Assigned task: Only lines holding "version" are wanted; copy each of them from the records below.

Given information:
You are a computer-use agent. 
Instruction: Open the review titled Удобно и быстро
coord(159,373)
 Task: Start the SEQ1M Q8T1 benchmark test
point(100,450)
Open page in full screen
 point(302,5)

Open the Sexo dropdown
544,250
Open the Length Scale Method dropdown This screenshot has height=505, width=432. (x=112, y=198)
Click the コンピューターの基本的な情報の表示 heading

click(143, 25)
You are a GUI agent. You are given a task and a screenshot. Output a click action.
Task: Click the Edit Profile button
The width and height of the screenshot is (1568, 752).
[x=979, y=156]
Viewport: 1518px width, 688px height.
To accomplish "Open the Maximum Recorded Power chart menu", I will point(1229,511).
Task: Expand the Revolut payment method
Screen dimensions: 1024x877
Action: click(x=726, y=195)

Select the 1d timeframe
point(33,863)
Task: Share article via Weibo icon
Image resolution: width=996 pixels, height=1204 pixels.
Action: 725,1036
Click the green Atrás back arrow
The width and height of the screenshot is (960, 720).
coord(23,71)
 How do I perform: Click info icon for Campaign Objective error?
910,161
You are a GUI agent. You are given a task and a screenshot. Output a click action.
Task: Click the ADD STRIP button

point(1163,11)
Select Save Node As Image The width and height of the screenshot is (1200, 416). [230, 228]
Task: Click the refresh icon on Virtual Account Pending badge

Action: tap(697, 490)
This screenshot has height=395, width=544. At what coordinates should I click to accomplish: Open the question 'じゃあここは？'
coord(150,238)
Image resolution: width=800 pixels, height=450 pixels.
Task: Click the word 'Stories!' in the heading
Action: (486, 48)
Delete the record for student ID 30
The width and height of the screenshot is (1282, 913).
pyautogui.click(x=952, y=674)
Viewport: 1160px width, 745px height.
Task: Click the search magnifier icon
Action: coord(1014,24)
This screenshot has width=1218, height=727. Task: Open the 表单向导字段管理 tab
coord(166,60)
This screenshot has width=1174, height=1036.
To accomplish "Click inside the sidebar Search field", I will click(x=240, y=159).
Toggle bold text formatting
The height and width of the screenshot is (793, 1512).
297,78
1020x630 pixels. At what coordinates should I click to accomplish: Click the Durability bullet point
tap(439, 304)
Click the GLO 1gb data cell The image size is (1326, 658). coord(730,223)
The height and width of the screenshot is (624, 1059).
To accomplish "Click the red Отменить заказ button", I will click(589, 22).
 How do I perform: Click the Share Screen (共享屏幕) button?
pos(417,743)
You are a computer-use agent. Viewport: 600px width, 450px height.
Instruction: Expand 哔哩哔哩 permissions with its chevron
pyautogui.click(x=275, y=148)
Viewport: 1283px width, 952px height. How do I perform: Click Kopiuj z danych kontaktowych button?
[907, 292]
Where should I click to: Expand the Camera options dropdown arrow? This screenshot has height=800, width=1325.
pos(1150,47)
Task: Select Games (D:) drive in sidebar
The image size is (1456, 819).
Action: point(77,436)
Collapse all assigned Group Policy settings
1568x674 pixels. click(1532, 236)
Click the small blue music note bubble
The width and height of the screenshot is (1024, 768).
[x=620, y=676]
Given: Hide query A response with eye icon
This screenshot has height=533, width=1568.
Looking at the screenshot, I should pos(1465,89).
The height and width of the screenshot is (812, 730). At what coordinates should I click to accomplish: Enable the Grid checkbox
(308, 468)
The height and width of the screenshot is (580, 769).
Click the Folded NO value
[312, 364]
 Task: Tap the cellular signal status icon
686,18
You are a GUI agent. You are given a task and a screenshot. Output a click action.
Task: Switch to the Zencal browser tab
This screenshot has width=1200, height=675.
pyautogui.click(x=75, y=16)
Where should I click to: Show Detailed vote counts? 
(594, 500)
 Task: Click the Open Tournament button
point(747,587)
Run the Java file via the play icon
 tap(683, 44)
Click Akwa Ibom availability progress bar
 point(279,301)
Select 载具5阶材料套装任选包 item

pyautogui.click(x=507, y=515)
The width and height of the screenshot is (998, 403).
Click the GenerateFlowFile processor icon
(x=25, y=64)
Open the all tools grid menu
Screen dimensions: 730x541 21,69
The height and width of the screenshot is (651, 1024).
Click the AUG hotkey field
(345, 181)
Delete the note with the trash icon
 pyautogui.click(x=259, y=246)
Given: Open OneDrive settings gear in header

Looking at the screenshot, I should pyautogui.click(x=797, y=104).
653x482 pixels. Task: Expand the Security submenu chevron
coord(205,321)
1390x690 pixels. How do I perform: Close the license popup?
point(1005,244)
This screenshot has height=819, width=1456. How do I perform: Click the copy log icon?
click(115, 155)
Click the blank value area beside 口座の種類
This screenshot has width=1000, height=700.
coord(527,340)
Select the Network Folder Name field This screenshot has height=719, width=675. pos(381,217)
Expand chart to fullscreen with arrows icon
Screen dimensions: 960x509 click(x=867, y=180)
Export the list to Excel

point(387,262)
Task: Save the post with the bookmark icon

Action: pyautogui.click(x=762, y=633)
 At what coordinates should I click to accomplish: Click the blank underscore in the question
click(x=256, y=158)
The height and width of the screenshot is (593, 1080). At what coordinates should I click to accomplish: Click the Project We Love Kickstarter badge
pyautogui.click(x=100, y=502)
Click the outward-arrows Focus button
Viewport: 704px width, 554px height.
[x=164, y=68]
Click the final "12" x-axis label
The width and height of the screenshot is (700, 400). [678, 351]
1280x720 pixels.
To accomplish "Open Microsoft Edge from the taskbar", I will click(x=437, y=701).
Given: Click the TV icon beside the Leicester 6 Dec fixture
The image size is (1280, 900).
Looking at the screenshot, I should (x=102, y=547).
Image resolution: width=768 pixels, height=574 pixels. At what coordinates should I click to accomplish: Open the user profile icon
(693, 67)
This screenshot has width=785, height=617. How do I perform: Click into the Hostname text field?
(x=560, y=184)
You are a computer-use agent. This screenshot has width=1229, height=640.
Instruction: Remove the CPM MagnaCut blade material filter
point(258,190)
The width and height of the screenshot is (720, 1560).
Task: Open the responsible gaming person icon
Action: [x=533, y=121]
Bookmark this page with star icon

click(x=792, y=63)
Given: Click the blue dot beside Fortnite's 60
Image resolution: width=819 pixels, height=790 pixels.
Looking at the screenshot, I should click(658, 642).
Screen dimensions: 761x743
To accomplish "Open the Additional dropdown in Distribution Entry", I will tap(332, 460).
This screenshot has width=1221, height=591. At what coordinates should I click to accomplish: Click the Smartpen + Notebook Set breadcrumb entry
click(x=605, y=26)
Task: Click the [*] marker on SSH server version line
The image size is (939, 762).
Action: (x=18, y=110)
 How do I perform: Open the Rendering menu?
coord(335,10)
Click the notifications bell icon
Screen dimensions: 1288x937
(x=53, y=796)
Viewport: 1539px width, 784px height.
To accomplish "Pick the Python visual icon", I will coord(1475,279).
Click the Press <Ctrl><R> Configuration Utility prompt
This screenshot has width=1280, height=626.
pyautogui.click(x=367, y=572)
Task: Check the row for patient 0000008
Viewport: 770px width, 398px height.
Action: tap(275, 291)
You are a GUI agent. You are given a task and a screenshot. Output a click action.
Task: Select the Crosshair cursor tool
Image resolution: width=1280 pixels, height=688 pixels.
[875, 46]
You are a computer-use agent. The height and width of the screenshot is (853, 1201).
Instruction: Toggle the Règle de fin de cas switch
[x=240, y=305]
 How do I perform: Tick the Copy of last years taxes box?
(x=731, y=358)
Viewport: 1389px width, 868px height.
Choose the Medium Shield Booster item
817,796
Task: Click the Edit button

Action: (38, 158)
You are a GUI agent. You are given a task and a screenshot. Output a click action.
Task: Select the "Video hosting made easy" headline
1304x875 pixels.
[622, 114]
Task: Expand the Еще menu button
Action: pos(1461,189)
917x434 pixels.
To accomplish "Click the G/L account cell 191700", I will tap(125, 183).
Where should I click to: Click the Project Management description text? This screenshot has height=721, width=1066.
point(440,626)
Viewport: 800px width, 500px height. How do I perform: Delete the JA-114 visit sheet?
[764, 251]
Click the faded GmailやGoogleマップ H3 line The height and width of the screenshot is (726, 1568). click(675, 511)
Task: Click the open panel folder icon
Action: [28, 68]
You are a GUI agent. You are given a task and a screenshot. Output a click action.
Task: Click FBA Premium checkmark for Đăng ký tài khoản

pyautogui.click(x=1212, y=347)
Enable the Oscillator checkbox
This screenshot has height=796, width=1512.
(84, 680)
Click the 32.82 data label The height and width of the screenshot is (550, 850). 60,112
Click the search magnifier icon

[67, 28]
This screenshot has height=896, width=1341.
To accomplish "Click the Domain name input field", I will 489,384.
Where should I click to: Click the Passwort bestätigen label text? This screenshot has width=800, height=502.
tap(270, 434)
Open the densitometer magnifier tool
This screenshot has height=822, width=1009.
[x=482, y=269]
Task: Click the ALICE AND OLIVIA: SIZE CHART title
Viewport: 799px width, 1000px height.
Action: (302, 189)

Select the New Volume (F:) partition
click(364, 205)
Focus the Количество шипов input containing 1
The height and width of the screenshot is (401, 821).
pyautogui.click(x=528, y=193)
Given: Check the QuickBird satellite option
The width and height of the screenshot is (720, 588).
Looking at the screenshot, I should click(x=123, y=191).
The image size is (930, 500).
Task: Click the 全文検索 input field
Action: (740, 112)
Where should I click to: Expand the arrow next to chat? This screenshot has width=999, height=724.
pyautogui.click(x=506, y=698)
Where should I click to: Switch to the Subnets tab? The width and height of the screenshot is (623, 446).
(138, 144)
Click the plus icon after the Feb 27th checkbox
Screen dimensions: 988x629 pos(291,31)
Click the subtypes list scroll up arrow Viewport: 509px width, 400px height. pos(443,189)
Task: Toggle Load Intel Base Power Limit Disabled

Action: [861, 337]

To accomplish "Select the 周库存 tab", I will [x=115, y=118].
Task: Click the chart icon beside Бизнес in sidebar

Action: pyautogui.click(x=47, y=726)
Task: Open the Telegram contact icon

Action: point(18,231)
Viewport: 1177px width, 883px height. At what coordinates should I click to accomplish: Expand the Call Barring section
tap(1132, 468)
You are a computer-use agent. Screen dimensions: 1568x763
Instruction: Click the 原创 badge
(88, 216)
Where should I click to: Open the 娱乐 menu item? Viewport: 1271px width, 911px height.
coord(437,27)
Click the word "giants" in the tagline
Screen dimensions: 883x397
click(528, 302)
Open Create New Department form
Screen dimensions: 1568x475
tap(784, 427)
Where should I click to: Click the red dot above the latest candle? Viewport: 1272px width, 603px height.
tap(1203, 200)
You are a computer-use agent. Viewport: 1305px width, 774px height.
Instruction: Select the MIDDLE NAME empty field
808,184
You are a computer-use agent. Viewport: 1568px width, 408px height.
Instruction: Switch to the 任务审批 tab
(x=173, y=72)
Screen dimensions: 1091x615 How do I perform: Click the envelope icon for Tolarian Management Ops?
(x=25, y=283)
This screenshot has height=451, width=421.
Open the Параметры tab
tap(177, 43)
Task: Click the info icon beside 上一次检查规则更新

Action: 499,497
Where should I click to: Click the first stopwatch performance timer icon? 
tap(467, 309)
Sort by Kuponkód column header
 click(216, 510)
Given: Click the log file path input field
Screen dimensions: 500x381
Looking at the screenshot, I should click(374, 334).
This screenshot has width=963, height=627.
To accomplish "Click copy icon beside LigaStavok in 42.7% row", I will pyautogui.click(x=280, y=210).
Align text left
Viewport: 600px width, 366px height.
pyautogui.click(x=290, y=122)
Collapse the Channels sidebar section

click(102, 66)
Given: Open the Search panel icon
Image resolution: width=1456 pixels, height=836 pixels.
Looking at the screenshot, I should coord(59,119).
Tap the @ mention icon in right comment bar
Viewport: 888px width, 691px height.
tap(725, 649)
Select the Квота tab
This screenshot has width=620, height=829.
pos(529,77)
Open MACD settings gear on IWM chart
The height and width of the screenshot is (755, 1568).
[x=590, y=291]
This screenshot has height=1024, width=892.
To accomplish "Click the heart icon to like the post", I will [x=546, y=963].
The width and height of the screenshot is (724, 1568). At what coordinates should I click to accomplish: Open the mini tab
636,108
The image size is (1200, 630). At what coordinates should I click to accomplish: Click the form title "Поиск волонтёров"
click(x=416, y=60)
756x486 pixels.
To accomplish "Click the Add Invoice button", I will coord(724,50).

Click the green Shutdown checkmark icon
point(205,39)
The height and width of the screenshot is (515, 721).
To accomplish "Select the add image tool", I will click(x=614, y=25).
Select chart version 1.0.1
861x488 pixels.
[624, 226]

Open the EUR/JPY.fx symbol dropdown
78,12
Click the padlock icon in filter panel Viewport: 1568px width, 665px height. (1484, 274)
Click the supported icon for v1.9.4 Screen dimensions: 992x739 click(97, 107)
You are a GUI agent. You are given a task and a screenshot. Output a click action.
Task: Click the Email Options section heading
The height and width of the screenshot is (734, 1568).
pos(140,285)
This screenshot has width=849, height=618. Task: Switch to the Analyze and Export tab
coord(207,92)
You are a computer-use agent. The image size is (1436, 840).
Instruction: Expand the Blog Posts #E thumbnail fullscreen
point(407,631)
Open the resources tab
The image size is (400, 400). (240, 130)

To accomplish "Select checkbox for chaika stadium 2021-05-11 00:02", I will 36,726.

Task solution:
Task: Click the [*] marker on SSH server version line
Select chart version 1.0.1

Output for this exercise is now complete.